Re: [DISCUSS] Statistics through the C data interface

Shoumyo Chakravorti (BLOOMBERG/ 120 PARK) Tue, 28 May 2024 17:16:10 -0700

Thanks for addressing the feedback! I didn't know that an
Arrow IPC `Message` (not just Schema) could also contain
`custom_metadata` -- thanks for pointing it out.


> Based on the list, how about standardizing both of the
> followings for statistics?
>
> 1. Apache Arrow schema for statistics that is used by
>    separated statistics getter API
> 2. "ARROW:statistics" metadata format that can be used in
>    Apache Arrow schema metadata
>
> Users can use 1. and/or 2. based on their use cases.

This sounds good to me. Using JSON to represent the metadata
for #2 also sounds reasonable.
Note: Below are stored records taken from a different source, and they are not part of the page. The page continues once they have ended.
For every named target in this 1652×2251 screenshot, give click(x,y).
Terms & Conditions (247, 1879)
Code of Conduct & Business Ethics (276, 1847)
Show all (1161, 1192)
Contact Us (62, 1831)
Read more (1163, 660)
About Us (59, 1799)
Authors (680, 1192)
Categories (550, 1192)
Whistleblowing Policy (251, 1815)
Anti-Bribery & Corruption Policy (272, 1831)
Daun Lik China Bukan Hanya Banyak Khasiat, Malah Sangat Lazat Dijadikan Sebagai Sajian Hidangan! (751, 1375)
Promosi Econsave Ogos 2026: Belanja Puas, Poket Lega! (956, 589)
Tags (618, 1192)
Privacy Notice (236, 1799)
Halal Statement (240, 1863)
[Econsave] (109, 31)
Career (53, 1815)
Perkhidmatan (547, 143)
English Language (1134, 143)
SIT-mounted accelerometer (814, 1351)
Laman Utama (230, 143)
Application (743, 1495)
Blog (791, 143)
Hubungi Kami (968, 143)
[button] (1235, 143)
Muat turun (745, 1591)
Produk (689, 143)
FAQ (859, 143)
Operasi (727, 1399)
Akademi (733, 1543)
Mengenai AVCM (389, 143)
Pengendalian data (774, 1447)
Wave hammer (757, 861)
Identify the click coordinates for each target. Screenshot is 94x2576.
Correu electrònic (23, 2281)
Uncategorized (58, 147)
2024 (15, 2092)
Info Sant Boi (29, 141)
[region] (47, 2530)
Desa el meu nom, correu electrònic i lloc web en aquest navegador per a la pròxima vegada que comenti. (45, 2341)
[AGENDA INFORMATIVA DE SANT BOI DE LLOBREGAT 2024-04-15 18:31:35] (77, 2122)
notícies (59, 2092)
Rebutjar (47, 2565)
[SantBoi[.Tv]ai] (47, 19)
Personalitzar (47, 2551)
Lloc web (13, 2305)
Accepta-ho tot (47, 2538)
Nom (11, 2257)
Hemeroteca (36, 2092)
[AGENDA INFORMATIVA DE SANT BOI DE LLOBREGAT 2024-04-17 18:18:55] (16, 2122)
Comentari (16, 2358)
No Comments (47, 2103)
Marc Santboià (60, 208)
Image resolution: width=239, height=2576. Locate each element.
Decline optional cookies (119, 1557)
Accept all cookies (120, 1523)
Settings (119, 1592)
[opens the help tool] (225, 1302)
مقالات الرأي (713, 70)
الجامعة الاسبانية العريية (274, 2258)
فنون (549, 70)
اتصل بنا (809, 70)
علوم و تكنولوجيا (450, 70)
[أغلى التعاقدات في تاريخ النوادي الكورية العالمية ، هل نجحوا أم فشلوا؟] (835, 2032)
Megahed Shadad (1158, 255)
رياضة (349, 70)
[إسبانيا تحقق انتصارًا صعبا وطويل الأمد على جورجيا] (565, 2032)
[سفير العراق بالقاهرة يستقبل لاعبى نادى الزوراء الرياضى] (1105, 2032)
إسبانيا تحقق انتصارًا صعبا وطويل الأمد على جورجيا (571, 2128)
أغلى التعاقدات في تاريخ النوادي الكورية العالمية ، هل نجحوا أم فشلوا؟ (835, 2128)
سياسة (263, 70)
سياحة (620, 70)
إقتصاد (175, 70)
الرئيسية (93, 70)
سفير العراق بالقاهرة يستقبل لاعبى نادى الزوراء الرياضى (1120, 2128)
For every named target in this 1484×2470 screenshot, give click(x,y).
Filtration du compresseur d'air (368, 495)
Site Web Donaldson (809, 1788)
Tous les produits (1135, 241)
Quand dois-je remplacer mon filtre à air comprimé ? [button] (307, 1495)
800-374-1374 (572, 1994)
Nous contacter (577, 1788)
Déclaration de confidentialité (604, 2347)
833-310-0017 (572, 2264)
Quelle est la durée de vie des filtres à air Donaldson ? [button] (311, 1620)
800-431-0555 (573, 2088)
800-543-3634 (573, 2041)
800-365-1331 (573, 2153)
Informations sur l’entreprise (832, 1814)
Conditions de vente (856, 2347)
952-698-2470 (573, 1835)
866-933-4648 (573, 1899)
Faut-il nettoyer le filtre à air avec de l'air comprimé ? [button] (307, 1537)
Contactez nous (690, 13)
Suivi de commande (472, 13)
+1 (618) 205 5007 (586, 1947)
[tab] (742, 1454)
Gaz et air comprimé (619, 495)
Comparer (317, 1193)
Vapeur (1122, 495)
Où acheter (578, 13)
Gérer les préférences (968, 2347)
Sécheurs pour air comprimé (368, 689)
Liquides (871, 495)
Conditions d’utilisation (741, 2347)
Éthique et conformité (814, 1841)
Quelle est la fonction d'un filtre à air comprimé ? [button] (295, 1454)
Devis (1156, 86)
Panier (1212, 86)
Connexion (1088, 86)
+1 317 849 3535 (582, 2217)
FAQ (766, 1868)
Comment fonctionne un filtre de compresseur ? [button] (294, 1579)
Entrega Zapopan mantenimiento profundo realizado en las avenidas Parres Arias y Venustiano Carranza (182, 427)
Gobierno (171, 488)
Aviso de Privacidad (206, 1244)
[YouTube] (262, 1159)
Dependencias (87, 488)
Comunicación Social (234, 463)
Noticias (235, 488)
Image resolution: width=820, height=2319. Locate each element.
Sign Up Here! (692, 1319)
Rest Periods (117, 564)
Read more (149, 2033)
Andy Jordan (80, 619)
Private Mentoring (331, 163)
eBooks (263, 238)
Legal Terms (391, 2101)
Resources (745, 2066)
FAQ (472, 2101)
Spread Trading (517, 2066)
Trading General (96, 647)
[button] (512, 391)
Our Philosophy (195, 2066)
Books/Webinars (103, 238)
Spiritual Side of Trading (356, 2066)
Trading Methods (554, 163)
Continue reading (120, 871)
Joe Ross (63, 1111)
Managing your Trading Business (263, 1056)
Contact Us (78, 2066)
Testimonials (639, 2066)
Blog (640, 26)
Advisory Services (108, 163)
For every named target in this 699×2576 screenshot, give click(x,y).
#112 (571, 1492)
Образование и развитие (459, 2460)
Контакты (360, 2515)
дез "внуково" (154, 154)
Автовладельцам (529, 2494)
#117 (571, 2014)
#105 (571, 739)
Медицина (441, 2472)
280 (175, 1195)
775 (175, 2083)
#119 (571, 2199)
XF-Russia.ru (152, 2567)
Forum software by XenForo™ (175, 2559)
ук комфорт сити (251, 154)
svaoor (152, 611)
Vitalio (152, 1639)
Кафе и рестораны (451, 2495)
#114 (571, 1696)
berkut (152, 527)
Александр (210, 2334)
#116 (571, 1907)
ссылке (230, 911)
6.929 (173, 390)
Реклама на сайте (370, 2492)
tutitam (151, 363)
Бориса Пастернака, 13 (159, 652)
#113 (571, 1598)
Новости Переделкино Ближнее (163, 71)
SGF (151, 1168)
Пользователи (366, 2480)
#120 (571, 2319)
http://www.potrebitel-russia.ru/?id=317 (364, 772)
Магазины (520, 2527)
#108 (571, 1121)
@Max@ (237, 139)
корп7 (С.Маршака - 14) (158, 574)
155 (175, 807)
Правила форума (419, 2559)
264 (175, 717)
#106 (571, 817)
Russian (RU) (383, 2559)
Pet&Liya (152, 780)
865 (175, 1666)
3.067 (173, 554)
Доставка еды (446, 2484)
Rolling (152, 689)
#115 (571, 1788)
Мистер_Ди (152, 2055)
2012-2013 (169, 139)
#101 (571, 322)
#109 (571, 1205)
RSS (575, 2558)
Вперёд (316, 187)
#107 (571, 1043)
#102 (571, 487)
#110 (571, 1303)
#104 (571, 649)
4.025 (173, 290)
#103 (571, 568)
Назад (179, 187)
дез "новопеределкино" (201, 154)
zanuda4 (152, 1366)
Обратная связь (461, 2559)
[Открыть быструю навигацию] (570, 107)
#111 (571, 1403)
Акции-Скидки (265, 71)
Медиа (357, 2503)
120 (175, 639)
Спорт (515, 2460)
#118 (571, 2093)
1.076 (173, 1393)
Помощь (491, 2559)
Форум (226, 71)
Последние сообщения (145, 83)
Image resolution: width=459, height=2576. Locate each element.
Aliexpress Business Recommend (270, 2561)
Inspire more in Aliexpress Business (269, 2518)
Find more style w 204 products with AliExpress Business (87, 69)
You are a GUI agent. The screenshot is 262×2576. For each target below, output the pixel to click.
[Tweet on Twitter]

I think elsewhere on this
thread, Weston mentioned that we could alternatively use
the schema defined for #1 and directly use that to encode
the schema metadata as an Arrow IPC RecordBatch:

> This has been something that has always been desired for the Arrow IPC
> format too.
>
> My preference would be (apologies if this has been mentioned before):
>
> - Agree on how statistics should be encoded into an array (this is not
>   hard, we just have to agree on the field order and the data type for
>   null_count)
> - If you need statistics in the schema then simply encode the 1-row batch
>   into an IPC buffer (using the streaming format) or maybe just an IPC
>   RecordBatch message since the schema is fixed and store those bytes in the
>   schema

This would avoid having to define a separate "schema" for
the JSON metadata, but might be more effort to work with in
certain contexts (e.g. a library that currently only needs the
C data interface would now also have to learn how to parse
Arrow IPC).

If we do go down the JSON route, how about something like
this to avoid defining the keys for all possible statistics up
front:

  Schema {
    custom_metadata: {
      "ARROW:statistics" => "[ { \"key\": \"row_count\", \"value\": 29, 
\"value_type\": \"uint64\", \"is_approximate\": false } ]"
    }
  }

It's more verbose, but more closely mirrors the Arrow array
schema defined for statistics getter APIs. This could make it
easier to translate between the two.

Thanks,
Shoumyo

From: [email protected] At: 05/26/24 21:48:52 UTC-4:00To:  
[email protected]
Subject: Re: [DISCUSS] Statistics through the C data interface

>Hi,

>

>> To start, data might be sourced in various manners:

>> 

>> - Arrow IPC files may be mapped from shared memory

>> - Arrow IPC streams may be received via some RPC framework (à la Flight)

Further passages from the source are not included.